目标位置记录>
● ● ● ● ●
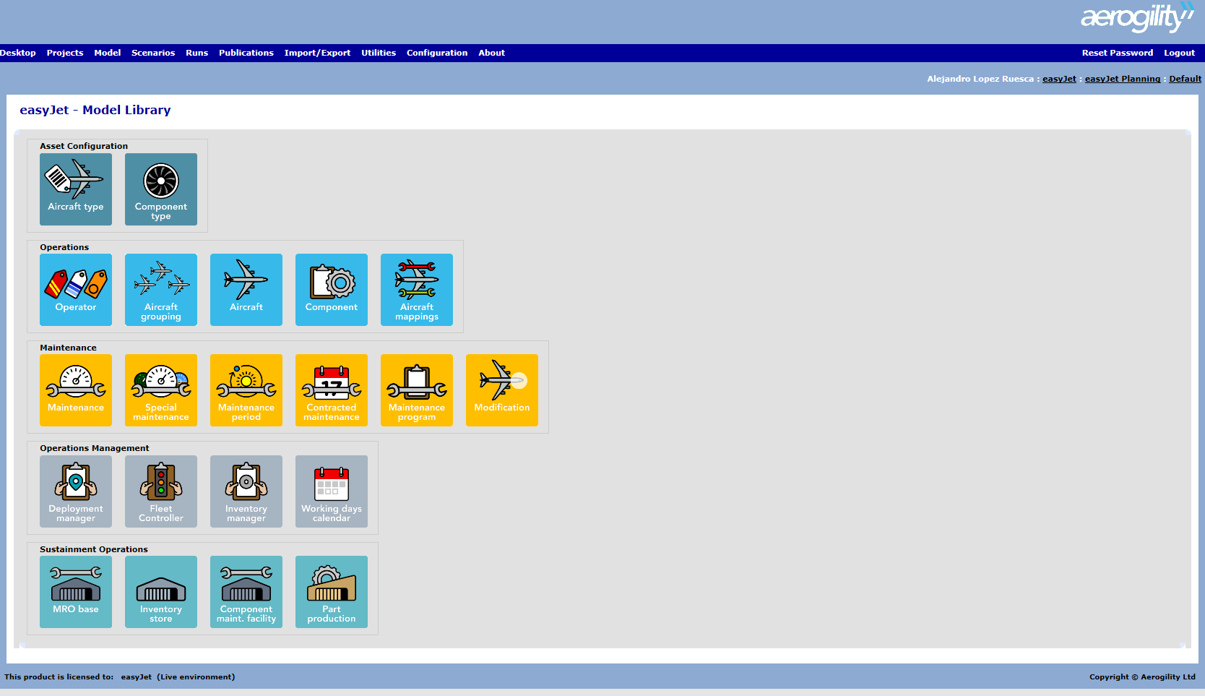Click the Aircraft grouping tile
This screenshot has width=1205, height=696.
(161, 289)
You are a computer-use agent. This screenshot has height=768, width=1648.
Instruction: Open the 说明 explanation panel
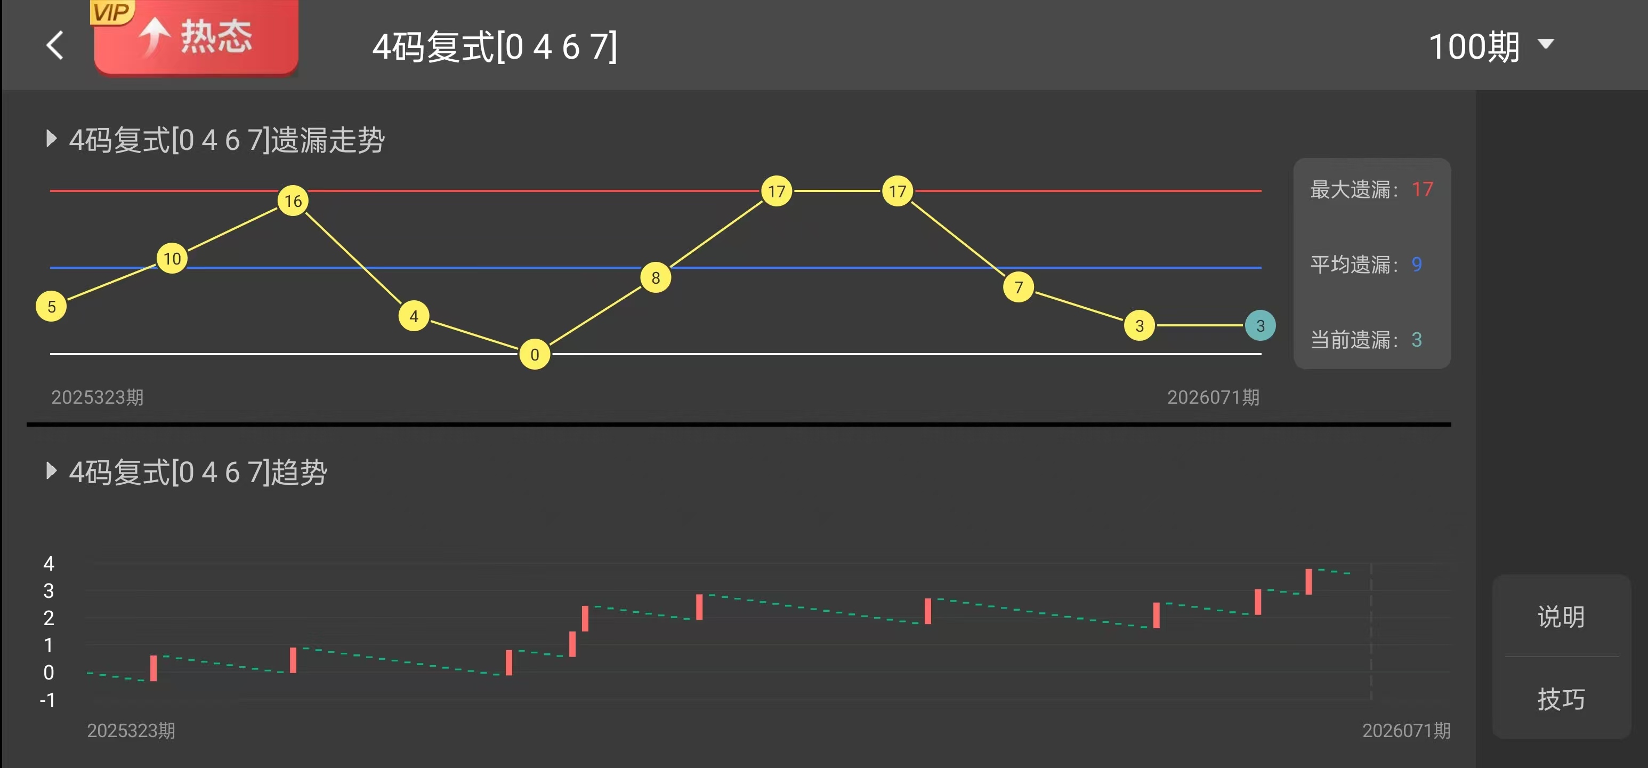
● ● ● ● ●
任务要求> 把上面各行中的“explanation panel”替换成“details panel”，其余内容保持不变，重新写出全部各行。答案中不要包含图片。

任务结果>
Click the Aircraft grouping tile
This screenshot has width=1205, height=696.
(161, 289)
You are a computer-use agent. This screenshot has height=768, width=1648.
Instruction: Open the 说明 details panel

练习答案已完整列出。